Activity —
Faithfully repeat all of the records, as they are written below.
Supplied records Start Marker
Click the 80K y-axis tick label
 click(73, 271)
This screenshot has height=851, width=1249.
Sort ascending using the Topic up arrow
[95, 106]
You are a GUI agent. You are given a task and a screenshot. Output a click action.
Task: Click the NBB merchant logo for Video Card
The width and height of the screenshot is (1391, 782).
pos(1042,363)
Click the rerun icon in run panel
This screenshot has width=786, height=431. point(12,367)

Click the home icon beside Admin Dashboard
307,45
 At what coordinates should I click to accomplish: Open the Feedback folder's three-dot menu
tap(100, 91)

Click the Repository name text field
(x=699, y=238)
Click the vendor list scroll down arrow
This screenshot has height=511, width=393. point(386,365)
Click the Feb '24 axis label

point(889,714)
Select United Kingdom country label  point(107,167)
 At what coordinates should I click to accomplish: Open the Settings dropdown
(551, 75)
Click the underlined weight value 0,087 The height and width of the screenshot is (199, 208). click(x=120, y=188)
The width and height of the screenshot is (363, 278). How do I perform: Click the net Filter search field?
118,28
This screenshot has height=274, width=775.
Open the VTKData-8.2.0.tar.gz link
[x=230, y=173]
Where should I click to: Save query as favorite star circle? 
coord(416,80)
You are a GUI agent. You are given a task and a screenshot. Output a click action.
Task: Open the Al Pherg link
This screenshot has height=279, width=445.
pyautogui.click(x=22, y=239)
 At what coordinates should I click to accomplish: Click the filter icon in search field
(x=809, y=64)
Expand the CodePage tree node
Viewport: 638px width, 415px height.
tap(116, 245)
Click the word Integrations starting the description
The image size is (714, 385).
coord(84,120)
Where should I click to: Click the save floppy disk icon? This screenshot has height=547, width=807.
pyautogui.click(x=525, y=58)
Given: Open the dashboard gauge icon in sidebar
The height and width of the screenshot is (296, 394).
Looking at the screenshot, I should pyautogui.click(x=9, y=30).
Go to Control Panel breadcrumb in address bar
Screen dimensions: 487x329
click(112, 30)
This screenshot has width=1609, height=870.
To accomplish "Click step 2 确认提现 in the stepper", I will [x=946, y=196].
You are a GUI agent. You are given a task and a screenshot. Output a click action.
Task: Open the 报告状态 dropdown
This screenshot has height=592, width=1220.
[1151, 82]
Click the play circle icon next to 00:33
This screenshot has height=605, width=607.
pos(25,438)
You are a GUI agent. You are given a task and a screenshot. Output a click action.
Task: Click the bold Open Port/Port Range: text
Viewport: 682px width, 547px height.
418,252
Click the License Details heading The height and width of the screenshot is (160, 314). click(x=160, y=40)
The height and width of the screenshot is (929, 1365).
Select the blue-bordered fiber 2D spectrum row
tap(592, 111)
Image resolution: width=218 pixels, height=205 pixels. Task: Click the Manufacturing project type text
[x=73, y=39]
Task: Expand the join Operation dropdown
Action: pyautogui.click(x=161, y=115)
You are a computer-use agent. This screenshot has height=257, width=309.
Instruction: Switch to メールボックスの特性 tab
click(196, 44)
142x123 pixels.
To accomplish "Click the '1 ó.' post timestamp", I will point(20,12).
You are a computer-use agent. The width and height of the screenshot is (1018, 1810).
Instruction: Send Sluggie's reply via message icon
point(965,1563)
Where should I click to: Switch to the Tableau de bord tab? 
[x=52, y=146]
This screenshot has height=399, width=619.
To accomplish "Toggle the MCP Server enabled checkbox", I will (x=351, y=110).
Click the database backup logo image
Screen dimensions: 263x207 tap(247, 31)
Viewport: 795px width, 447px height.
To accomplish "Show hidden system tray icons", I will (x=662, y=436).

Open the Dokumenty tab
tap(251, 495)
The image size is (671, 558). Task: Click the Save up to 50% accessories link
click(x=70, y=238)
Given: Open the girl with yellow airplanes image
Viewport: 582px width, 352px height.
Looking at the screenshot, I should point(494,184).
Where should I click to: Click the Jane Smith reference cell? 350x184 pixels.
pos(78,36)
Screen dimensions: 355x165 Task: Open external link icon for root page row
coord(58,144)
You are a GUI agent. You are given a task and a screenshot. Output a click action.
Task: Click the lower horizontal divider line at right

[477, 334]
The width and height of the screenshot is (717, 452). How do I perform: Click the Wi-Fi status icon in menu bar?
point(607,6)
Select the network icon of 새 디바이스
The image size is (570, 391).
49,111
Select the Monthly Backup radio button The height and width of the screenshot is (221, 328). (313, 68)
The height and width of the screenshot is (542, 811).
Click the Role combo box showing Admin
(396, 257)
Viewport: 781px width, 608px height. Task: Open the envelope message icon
Supplied records End Marker
Response to the task —
Click the 80K y-axis tick label
 click(73, 271)
This screenshot has height=851, width=1249.
Sort ascending using the Topic up arrow
[95, 106]
You are a GUI agent. You are given a task and a screenshot. Output a click action.
Task: Click the NBB merchant logo for Video Card
The width and height of the screenshot is (1391, 782).
pos(1042,363)
Click the rerun icon in run panel
This screenshot has width=786, height=431. point(12,367)

Click the home icon beside Admin Dashboard
307,45
 At what coordinates should I click to accomplish: Open the Feedback folder's three-dot menu
tap(100, 91)

Click the Repository name text field
(x=699, y=238)
Click the vendor list scroll down arrow
This screenshot has height=511, width=393. point(386,365)
Click the Feb '24 axis label

point(889,714)
Select United Kingdom country label  point(107,167)
 At what coordinates should I click to accomplish: Open the Settings dropdown
(551, 75)
Click the underlined weight value 0,087 The height and width of the screenshot is (199, 208). click(x=120, y=188)
The width and height of the screenshot is (363, 278). How do I perform: Click the net Filter search field?
118,28
This screenshot has height=274, width=775.
Open the VTKData-8.2.0.tar.gz link
[x=230, y=173]
Where should I click to: Save query as favorite star circle? 
coord(416,80)
You are a GUI agent. You are given a task and a screenshot. Output a click action.
Task: Open the Al Pherg link
This screenshot has height=279, width=445.
pyautogui.click(x=22, y=239)
 At what coordinates should I click to accomplish: Click the filter icon in search field
(x=809, y=64)
Expand the CodePage tree node
Viewport: 638px width, 415px height.
tap(116, 245)
Click the word Integrations starting the description
The image size is (714, 385).
coord(84,120)
Where should I click to: Click the save floppy disk icon? This screenshot has height=547, width=807.
pyautogui.click(x=525, y=58)
Given: Open the dashboard gauge icon in sidebar
The height and width of the screenshot is (296, 394).
Looking at the screenshot, I should pyautogui.click(x=9, y=30).
Go to Control Panel breadcrumb in address bar
Screen dimensions: 487x329
click(112, 30)
This screenshot has width=1609, height=870.
To accomplish "Click step 2 确认提现 in the stepper", I will [x=946, y=196].
You are a GUI agent. You are given a task and a screenshot. Output a click action.
Task: Open the 报告状态 dropdown
This screenshot has height=592, width=1220.
[1151, 82]
Click the play circle icon next to 00:33
This screenshot has height=605, width=607.
pos(25,438)
You are a GUI agent. You are given a task and a screenshot. Output a click action.
Task: Click the bold Open Port/Port Range: text
Viewport: 682px width, 547px height.
418,252
Click the License Details heading The height and width of the screenshot is (160, 314). click(x=160, y=40)
The height and width of the screenshot is (929, 1365).
Select the blue-bordered fiber 2D spectrum row
tap(592, 111)
Image resolution: width=218 pixels, height=205 pixels. Task: Click the Manufacturing project type text
[x=73, y=39]
Task: Expand the join Operation dropdown
Action: pyautogui.click(x=161, y=115)
You are a computer-use agent. This screenshot has height=257, width=309.
Instruction: Switch to メールボックスの特性 tab
click(196, 44)
142x123 pixels.
To accomplish "Click the '1 ó.' post timestamp", I will point(20,12).
You are a computer-use agent. The width and height of the screenshot is (1018, 1810).
Instruction: Send Sluggie's reply via message icon
point(965,1563)
Where should I click to: Switch to the Tableau de bord tab? 
[x=52, y=146]
This screenshot has height=399, width=619.
To accomplish "Toggle the MCP Server enabled checkbox", I will (x=351, y=110).
Click the database backup logo image
Screen dimensions: 263x207 tap(247, 31)
Viewport: 795px width, 447px height.
To accomplish "Show hidden system tray icons", I will (x=662, y=436).

Open the Dokumenty tab
tap(251, 495)
The image size is (671, 558). Task: Click the Save up to 50% accessories link
click(x=70, y=238)
Given: Open the girl with yellow airplanes image
Viewport: 582px width, 352px height.
Looking at the screenshot, I should point(494,184).
Where should I click to: Click the Jane Smith reference cell? 350x184 pixels.
pos(78,36)
Screen dimensions: 355x165 Task: Open external link icon for root page row
coord(58,144)
You are a GUI agent. You are given a task and a screenshot. Output a click action.
Task: Click the lower horizontal divider line at right

[477, 334]
The width and height of the screenshot is (717, 452). How do I perform: Click the Wi-Fi status icon in menu bar?
point(607,6)
Select the network icon of 새 디바이스
The image size is (570, 391).
49,111
Select the Monthly Backup radio button The height and width of the screenshot is (221, 328). (313, 68)
The height and width of the screenshot is (542, 811).
Click the Role combo box showing Admin
(396, 257)
Viewport: 781px width, 608px height. Task: Open the envelope message icon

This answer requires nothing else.